The accompanying Condensed Consolidated Financial Statements of NN, Inc., have not been audited, except that the Condensed Consolidated Balance Sheet at December 31, 2016, was derived from our audited consolidated financial statements included in our Annual Report on Form 10-K for the year ended December 31, 2016 (the 2016 Annual Report), which was filed with the U.S. Securities and Exchange Commission (the SEC), on March 16, 2017. In our opinion, these Condensed Consolidated Financial Statements reflect all adjustments necessary to fairly state the results of operations for the three and six month periods ended June 30, 2017 and 2016, our financial position at June 30, 2017 and December 31, 2016, and the cash flows for the six month periods ended June 30, 2017 and 2016, on a basis consistent with our audited consolidated financial statements.
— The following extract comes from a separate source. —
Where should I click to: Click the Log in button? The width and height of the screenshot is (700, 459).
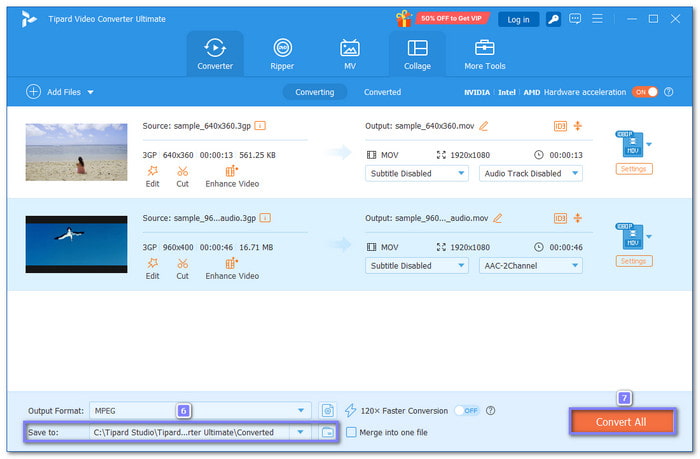(x=518, y=19)
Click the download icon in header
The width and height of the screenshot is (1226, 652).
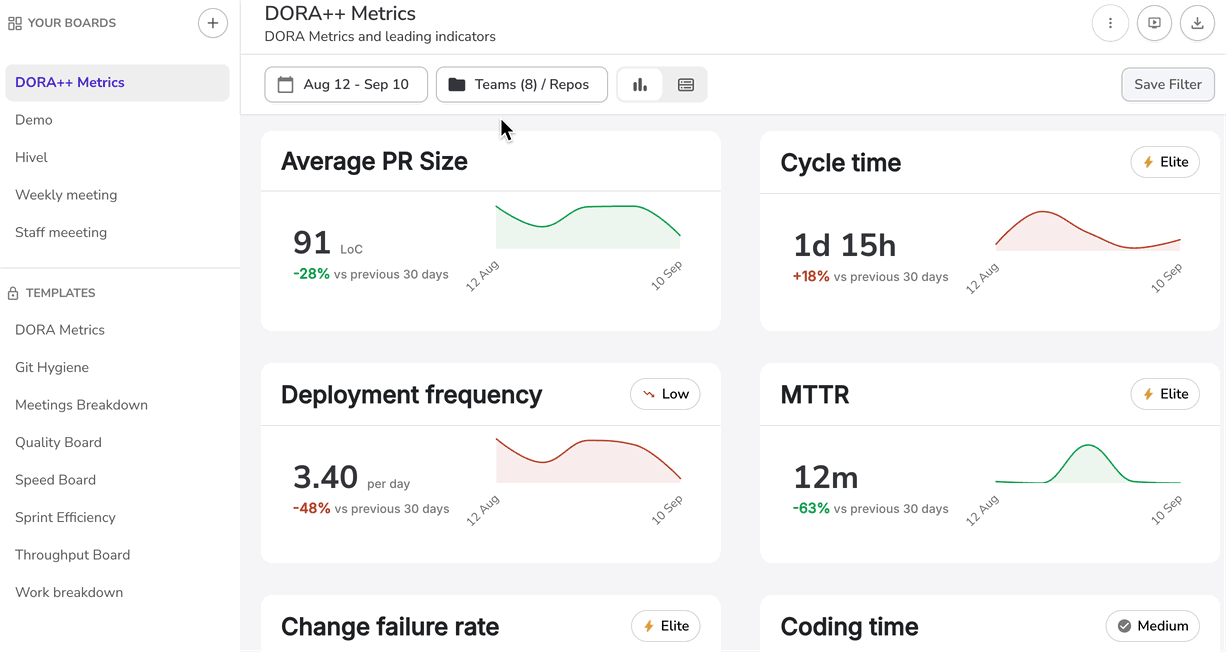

These adjustments are of a normal recurring nature and are, in the opinion of management, necessary to present fairly our financial position and operating results for the interim periods.
Certain information and footnote disclosures normally included in the consolidated financial statements prepared in accordance with U.S. generally accepted accounting principles have been condensed or omitted from the interim financial statements presented in this Quarterly Report on Form 10-Q. These unaudited Condensed Consolidated Financial Statements should be read in conjunction with our audited consolidated financial statements and the notes thereto included in the 2016 Annual Report. The results for the six months ended June 30, 2017, are not necessarily indicative of results for the year ending December 31, 2017, or any other future periods. We have reclassified certain prior year amounts to conform to the current years presentation.
Except for per share data or as otherwise indicated, all dollar amounts presented in the tables in these Notes to Condensed Consolidated Financial Statements are in thousands.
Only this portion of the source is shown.